Being forced to watch someone abuse another human is a lot to take in, but being forced to watch a monster barbarically violate the woman you love was like having my heart stabbed a million times. I had to fight to keep down the bile that had lodged in my throat. I got her kidnapped and tied to a bed in that dilapidated old house. The pain on Jordan’s face wasn’t what made me fight harder to get free; it was the shame and humiliation that she felt during and after Armen had his way. She voiced how she could never look me in the eye again; how she was giving up.
Maybe, in time, she will fight to keep our love alive. I was patient with her before and I can be patient with her again. She is the queen to my knight.
Jordan
It’s been almost two months since I was released from the loony bin. It’s also been a long two months that I’ve spent alone, aside from Monte’s weekly grocery drop off followed by a brief visit. Doctor Vishkoff’s words stick in my mind. She once told me that I had nothing to be ashamed of; that I am a victim of heinous crimes. But here I am, and I still fee
l ashamed. I haven’t been able to pull myself together enough to go see Hunter at the main house or invite him here, to my little cottage. One would think I would have given into my own desire to see him by now, but I haven’t. Or one would think that I would feel isolated out in the vineyard, but oddly enough, I don’t.

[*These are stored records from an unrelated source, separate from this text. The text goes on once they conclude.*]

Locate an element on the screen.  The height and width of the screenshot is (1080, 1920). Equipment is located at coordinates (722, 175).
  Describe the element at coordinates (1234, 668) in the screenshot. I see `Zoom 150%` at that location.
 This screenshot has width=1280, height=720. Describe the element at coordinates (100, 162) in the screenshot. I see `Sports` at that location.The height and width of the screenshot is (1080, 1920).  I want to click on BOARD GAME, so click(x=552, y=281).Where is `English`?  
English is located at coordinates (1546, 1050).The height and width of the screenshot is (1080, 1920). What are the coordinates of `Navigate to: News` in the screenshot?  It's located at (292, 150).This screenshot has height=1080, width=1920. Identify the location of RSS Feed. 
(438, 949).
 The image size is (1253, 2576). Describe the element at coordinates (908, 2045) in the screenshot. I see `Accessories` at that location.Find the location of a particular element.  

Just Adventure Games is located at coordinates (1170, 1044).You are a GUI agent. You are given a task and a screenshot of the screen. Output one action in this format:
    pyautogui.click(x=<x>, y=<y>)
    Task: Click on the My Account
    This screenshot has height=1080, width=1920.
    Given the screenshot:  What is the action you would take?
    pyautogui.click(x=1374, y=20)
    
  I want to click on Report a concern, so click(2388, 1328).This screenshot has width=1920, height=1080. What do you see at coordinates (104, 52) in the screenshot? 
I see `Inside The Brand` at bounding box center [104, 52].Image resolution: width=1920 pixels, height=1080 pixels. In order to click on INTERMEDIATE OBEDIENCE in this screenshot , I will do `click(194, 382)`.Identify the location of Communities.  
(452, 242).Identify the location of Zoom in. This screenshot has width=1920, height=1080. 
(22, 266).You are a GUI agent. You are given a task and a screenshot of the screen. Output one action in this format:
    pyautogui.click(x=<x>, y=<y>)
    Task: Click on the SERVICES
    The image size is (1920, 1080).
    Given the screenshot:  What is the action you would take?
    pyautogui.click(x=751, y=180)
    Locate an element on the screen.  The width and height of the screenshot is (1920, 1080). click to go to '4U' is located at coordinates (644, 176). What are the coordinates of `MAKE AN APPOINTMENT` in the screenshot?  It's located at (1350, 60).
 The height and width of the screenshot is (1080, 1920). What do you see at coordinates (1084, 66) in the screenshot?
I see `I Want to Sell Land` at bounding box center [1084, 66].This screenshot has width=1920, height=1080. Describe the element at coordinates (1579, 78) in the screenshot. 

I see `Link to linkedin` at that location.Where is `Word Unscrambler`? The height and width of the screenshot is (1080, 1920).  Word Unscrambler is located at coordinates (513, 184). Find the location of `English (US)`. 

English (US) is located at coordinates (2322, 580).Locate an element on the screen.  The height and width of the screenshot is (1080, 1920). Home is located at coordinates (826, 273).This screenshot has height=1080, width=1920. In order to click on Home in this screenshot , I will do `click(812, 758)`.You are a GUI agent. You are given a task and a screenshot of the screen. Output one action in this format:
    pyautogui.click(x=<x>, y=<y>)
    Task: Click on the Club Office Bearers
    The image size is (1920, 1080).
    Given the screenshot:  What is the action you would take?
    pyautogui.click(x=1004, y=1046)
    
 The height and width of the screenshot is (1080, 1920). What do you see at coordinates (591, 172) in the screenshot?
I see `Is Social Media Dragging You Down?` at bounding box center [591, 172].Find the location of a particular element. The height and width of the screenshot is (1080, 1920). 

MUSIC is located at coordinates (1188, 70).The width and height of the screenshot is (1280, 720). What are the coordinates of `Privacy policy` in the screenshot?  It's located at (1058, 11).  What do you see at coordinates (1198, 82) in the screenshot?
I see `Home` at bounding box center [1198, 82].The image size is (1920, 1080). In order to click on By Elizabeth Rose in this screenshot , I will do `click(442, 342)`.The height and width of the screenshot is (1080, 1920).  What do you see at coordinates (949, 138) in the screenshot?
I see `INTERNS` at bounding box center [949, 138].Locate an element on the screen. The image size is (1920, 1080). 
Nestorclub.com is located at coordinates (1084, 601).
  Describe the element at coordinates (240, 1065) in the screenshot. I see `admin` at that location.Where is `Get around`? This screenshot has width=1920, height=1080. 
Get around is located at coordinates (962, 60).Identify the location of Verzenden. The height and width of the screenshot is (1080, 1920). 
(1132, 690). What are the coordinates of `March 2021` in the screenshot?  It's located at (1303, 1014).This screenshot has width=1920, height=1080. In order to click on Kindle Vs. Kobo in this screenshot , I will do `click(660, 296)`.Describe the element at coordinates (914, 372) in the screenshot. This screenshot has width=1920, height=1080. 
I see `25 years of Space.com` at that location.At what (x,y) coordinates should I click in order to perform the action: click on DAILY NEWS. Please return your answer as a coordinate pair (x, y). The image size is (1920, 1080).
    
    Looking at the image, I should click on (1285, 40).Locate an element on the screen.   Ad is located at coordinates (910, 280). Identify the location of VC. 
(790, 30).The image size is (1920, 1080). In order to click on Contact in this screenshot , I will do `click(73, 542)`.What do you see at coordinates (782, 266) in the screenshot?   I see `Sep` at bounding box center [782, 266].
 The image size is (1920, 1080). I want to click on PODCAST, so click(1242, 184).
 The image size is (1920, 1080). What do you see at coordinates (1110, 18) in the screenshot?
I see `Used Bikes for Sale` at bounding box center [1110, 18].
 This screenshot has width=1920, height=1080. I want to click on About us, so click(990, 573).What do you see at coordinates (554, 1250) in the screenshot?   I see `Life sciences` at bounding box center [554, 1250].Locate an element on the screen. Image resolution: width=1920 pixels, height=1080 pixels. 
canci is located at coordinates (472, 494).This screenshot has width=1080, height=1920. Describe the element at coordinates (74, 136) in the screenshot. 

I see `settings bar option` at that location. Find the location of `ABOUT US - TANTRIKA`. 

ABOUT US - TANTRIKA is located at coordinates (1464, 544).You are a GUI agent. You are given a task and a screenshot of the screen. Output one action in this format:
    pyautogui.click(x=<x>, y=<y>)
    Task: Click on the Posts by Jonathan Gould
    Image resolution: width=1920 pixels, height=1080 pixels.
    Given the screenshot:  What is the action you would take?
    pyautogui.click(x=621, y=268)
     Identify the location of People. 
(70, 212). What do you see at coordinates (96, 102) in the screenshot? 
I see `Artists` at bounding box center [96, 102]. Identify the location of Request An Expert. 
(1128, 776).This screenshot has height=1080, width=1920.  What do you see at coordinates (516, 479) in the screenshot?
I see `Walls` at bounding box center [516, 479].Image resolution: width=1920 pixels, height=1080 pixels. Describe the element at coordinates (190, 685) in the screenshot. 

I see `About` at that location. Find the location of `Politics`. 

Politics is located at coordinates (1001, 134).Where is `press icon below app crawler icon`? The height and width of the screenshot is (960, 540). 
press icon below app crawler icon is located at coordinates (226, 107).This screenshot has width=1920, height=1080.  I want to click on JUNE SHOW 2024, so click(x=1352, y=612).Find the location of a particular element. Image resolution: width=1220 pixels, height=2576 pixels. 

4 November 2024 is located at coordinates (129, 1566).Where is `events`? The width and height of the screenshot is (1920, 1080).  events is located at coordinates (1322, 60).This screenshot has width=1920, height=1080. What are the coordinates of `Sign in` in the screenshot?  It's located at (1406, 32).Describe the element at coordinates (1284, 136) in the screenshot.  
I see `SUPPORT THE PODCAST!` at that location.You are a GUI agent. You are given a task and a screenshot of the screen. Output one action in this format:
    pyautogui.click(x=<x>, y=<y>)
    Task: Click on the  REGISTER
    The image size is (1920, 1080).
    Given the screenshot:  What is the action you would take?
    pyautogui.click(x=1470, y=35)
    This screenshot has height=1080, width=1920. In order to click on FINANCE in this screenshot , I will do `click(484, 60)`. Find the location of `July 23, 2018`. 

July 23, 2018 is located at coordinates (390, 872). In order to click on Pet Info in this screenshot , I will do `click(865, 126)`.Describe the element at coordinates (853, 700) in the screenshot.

When I wake from a nightmare, like the one I had tonight, I head out to the vineyard for a walk in the darkness. There’s something calming about the dark silence of the outdoors. Maybe it’s because I don’t feel confined or like I’m being watched every five seconds. I know that sounds crazy, but most of the time I feel as though my house is watching me. I keep waiting for it to tell me to get out, like the Amityville house told that poor family before they were slaughtered; but when I’m outside, in the crisp fresh air, I always come to the conclusion that it’s my medication fucking with my mind.
“Jordan?” his voice calls in a hushed whisper.
Two months must be Hunter’s breaking point since he’s physically come to check on me instead of the standard text messages, brief phone calls or sending Monte out. Like I said before, I still haven’t been able to muster the courage to talk with him face to face; apparently, that decision is being made for me tonight.
“How did you know where to find me?” I question, Hunter.
“I wasn’t looking for you, Precious. I felt like going for a walk and then I saw an angel in white and was immediately drawn to her. Now I know why.”
If I must be honest, his answer had me swooning. Hunter knows how to tug at my heart strings along with all of my other lady bits.
“Are you okay?” he asks. The moonlight shines down at a perfect angle, haloing my dark knight with a white essence.
“I am right now,” I reply, stepping closer to the man who makes my heart race every time he’s near.
Hunter follows my lead and steps closer, lowering his head so our eyes meet for the first time in what seems like forever.